Wajah politik anggaran pemerintah pusat dalam bidang pendidikan berbasis agama dapat dilihat dari anggaran Depag. Tahun 2008 ini, ada peningkatan persentase alokasi untuk “fungsi pendidikan” ketimbang tahun 2007.

Pada 2007, dari total anggaran Depag Rp 14,5 trilyun, alokasi terbesarnya (49,5%) adalah untuk “fungsi pelayanan umum” (Rp 7,2 trilyun). Porsi anggaran pendidikan di Depag pada waktu itu hanya menduduki pos kedua, senilai Rp 6,6 trilyun (46%).

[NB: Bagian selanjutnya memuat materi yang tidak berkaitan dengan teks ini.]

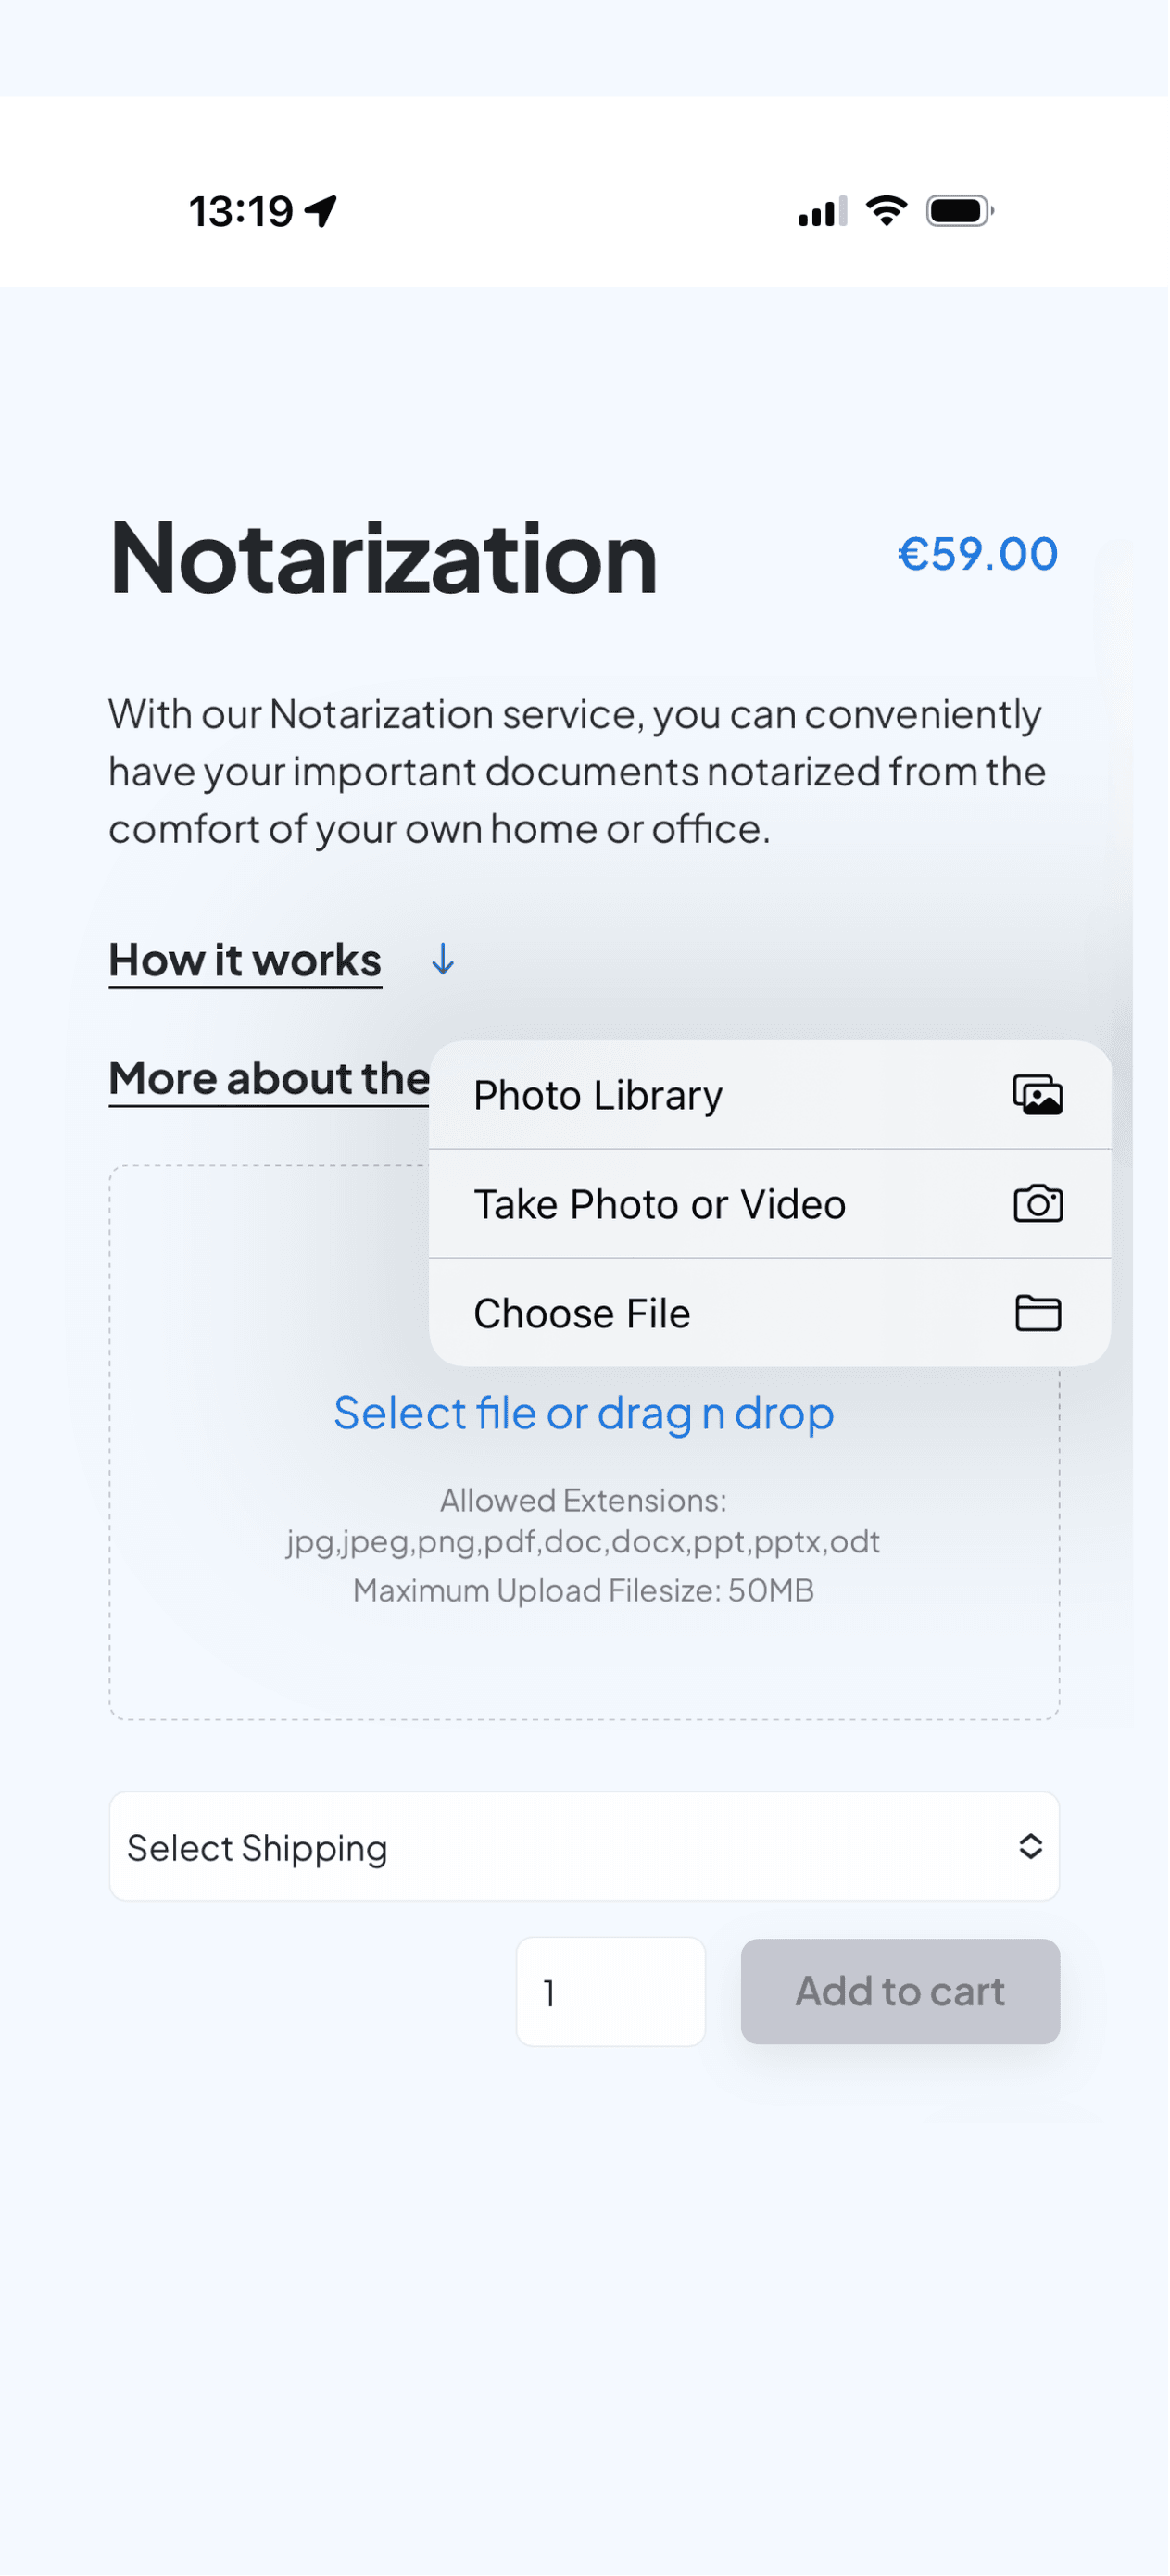Select the camera icon for Take Photo

pyautogui.click(x=1039, y=1204)
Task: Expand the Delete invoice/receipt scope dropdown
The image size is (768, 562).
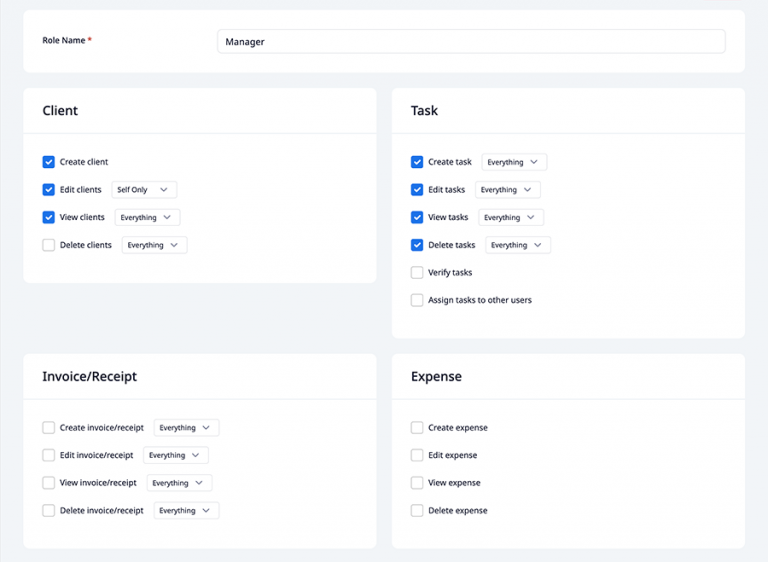Action: pos(186,511)
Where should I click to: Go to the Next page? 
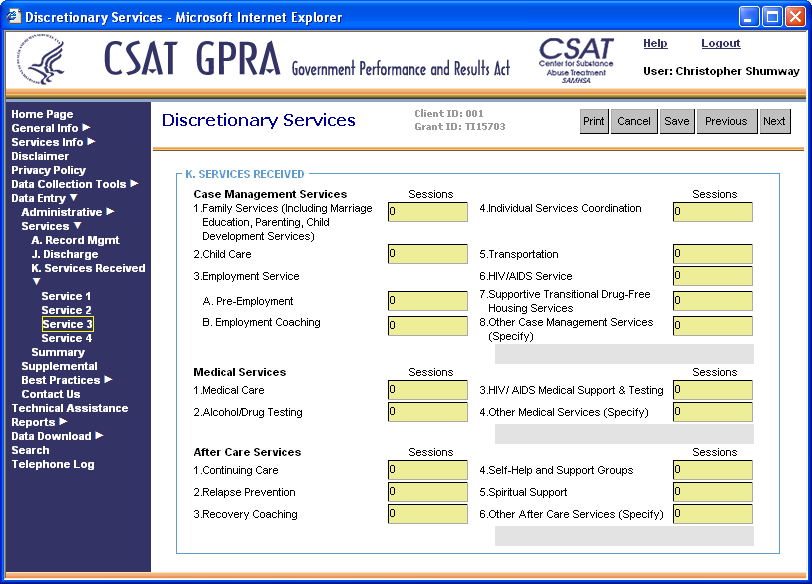774,121

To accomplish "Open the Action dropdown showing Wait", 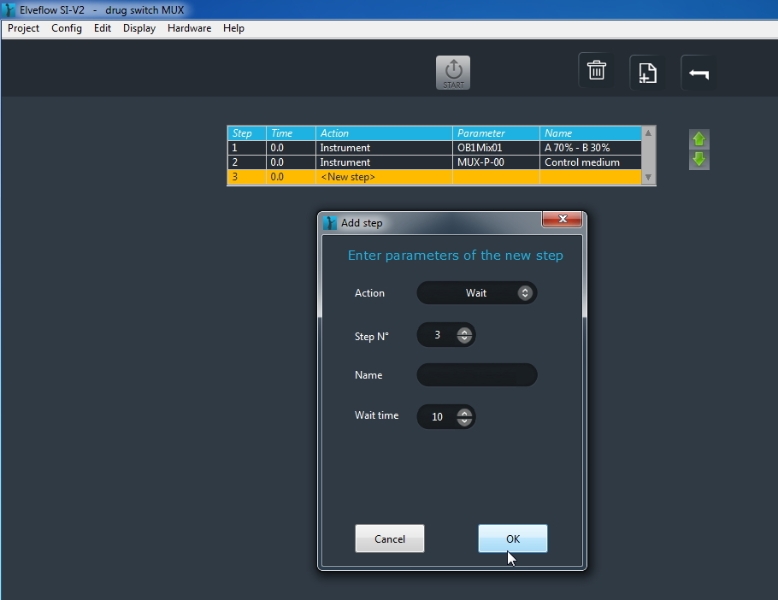I will coord(477,293).
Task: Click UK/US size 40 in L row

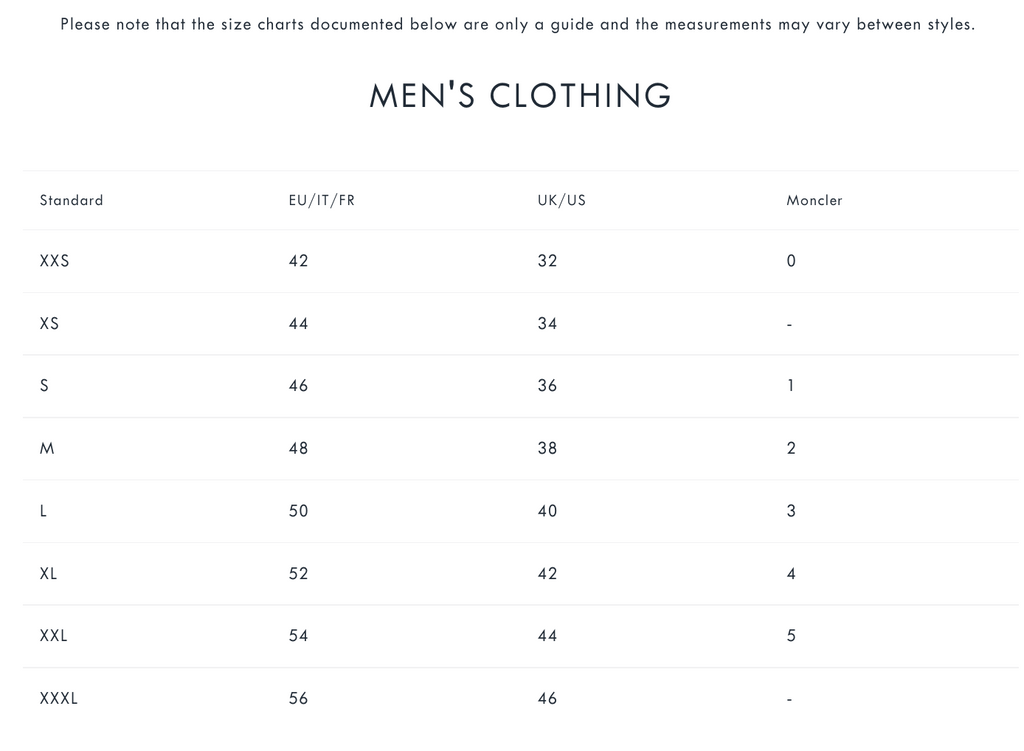Action: (547, 511)
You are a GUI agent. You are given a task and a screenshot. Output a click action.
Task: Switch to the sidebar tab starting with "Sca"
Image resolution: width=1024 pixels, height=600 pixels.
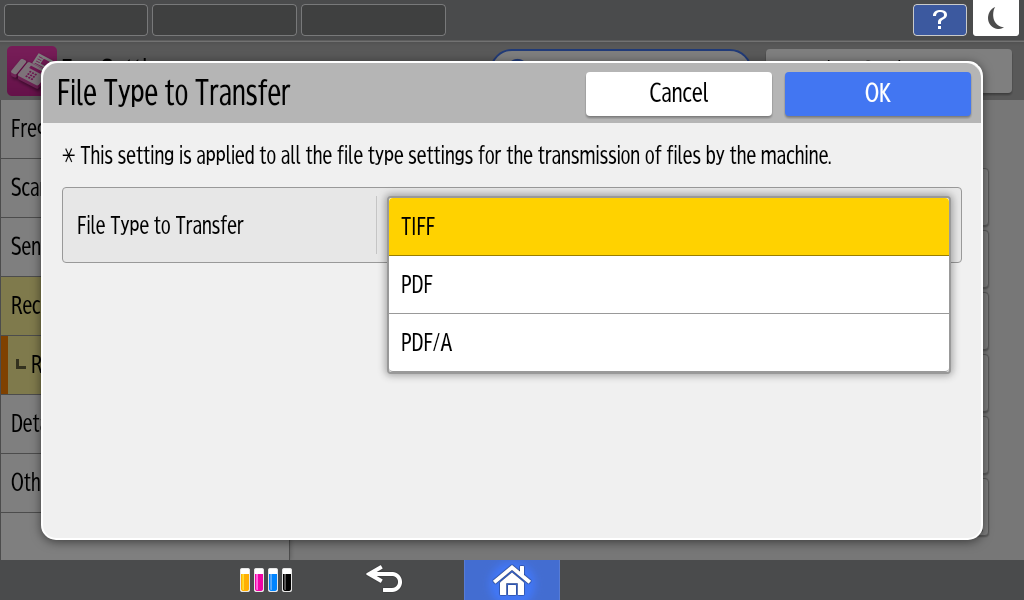tap(21, 188)
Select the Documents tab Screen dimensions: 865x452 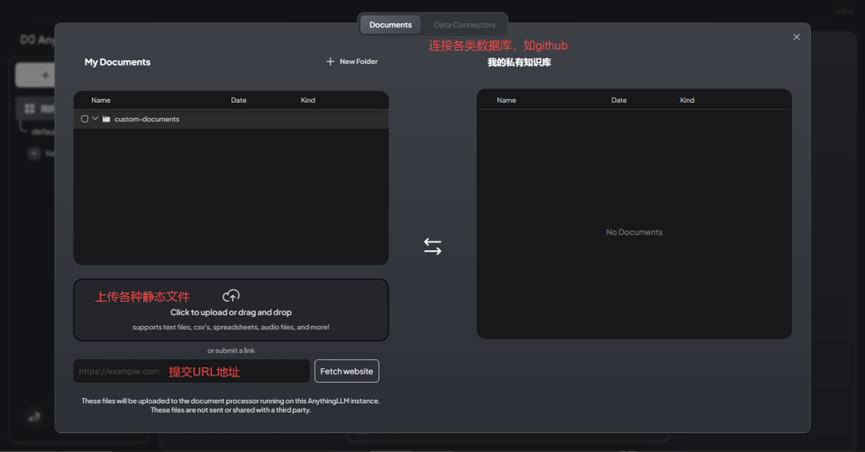click(x=390, y=24)
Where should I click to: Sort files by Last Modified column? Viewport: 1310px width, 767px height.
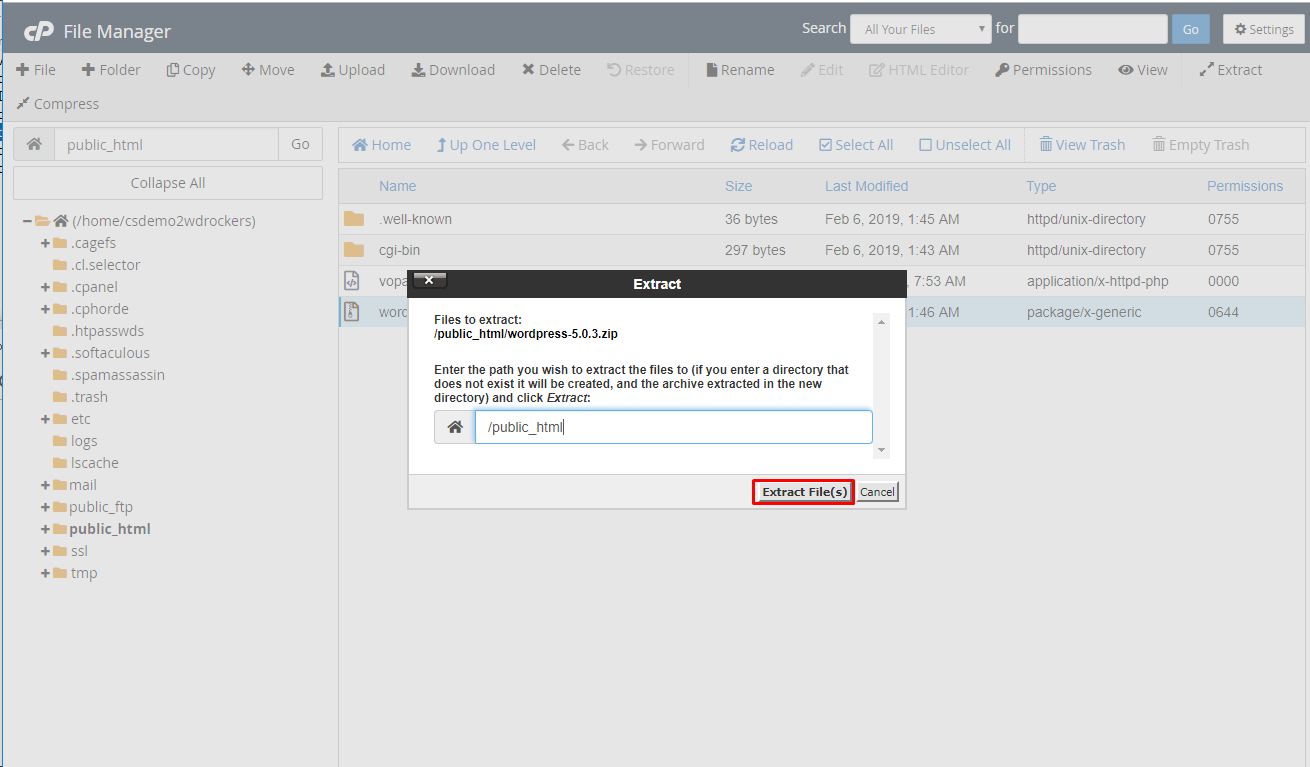pyautogui.click(x=866, y=186)
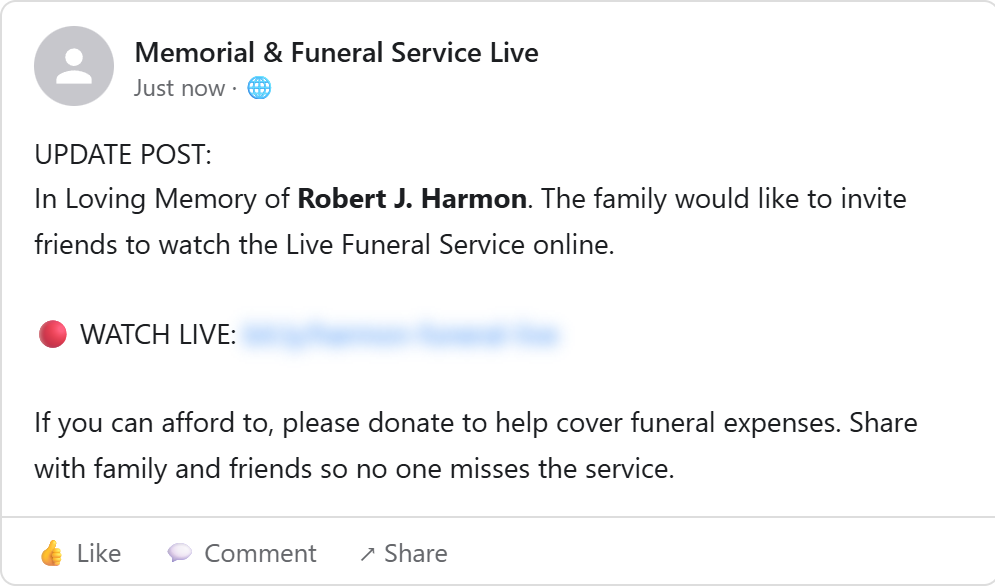Click the speech bubble Comment icon

[x=180, y=553]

Tahun 2008 ini, di satu sisi, anggaran Depag meningkat 20,9%, menjadi Rp 17,6 trilyun. Di sisi lain, alokasi terbesar bergeser dari fungsi pelayanan umum ke fungsi pendidikan. Gelontoran dana pendidikan meningkat lebih dari dua kali lipat dari tahun lalu, menjadi Rp 14,3 trilyun (81,4%) –macam-macam alokasinya lebih rinci, lihat tabel.

Tidak hanya di tingkat pusat. Wajah lebih ramah pada pendidikan agama juga ditampilkan sejumlah pemerintah daerah. Namun kebijakan anggaran APBD provinsi dan kabupaten/kota sempat tersandung Surat Edaran Menteri Dalam Negeri Moh. Ma’ruf, Nomor 903/2429/SJ tanggal 21 September 2005 tentang Pedoman Penyusunan APBD 2006 dan Pertanggungjawaban Pelaksanaan APBD 2005.

Surat itu oleh sebagian kepala daerah diartikan sebagai larangan alokasi APBD untuk pendidikan keagamaan, karena bidang agama tidak mengalami desentralisasi. Sehingga anggarannya diambilkan dari belanja pemerintah pusat di APBN, bukan dari APBD.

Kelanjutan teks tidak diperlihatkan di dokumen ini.